Blueberry
Anthocyanin-rich berry for vascular and brain health
Nutrition per serving 1 cup (148 g)
- Water 124.6 g84%
- Sugars 14.7 g10%
- Fibre 3.6 g2%
- Other carbs 3.1 g2%
- Protein 1.1 g1%
- Fat 0.5 g0%
| Nutrient | Per serving | % daily value |
|---|---|---|
| Vitamin K | 29 mcg | 24% |
| Manganese | 0.5 mg | 22% |
| Vitamin C | 14 mg | 16% |
| Fibre | 3.6 g | 13% |
| Copper | 0.08 mg | 9% |
| Vitamin E | 0.84 mg | 6% |
| Potassium | 114 mg | 2% |
| Total sugars | 15 g | 29% |
| Folate | 8.9 mcg | 2% |
| Magnesium | 8.9 mg | 2% |
Composition data: USDA FoodData Central ↗
What is Blueberry?
Blueberry (Vaccinium corymbosum / Vaccinium angustifolium) is a fruit used for improves endothelial function (flow-mediated dilation) in controlled trials. NutriDex grades the human evidence as Moderate. Blueberries are among the most anthocyanin-dense common fruits, and human evidence is strongest for vascular benefits: meta-analyses and double-blind RCTs show a daily ~1-cup intake improves flow-mediated dilation, an endothelial-function marker, with anthocyanin metabolites mediating the effect.
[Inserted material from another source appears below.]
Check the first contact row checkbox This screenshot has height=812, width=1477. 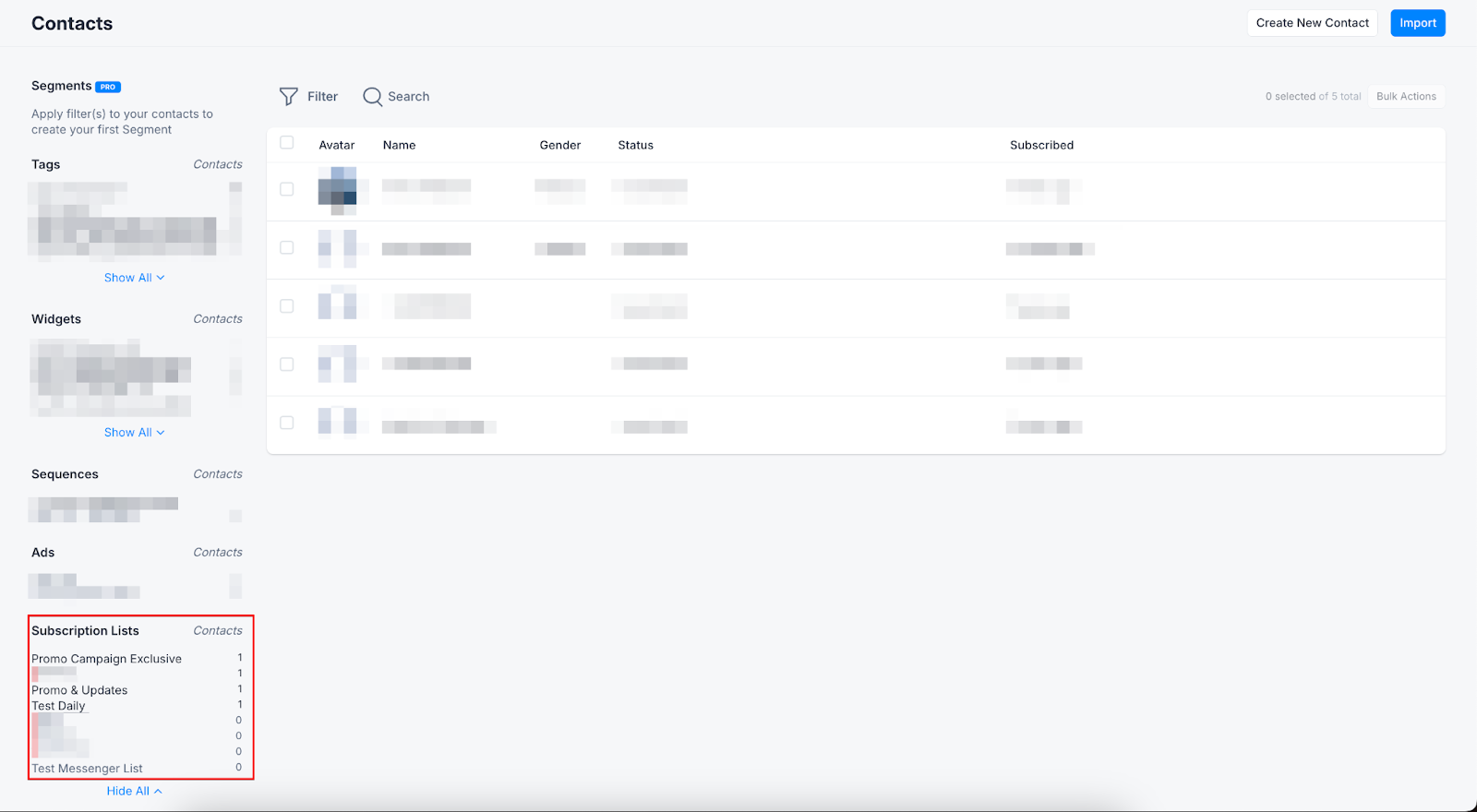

Large U.S. prospective cohorts link higher blueberry/anthocyanin intake to modestly lower type 2 diabetes risk, and meta-analyses of anthocyanin/berry intake show small reductions in LDL-cholesterol and insulin resistance, mainly at higher doses over longer trials. Cognitive trials in older adults suggest small gains in episodic memory and executive function, but results are inconsistent across domains. Importantly, pooled RCTs find no reliable blood-pressure-lowering effect for whole-group analyses, and most data come from supplements, surrogate endpoints, and short trials rather than hard clinical outcomes. Cohort associations cannot prove causation and may reflect healthier overall diets. Overall the weight of human evidence is moderate and supportive of blueberries as part of a healthy diet rather than a therapeutic intervention.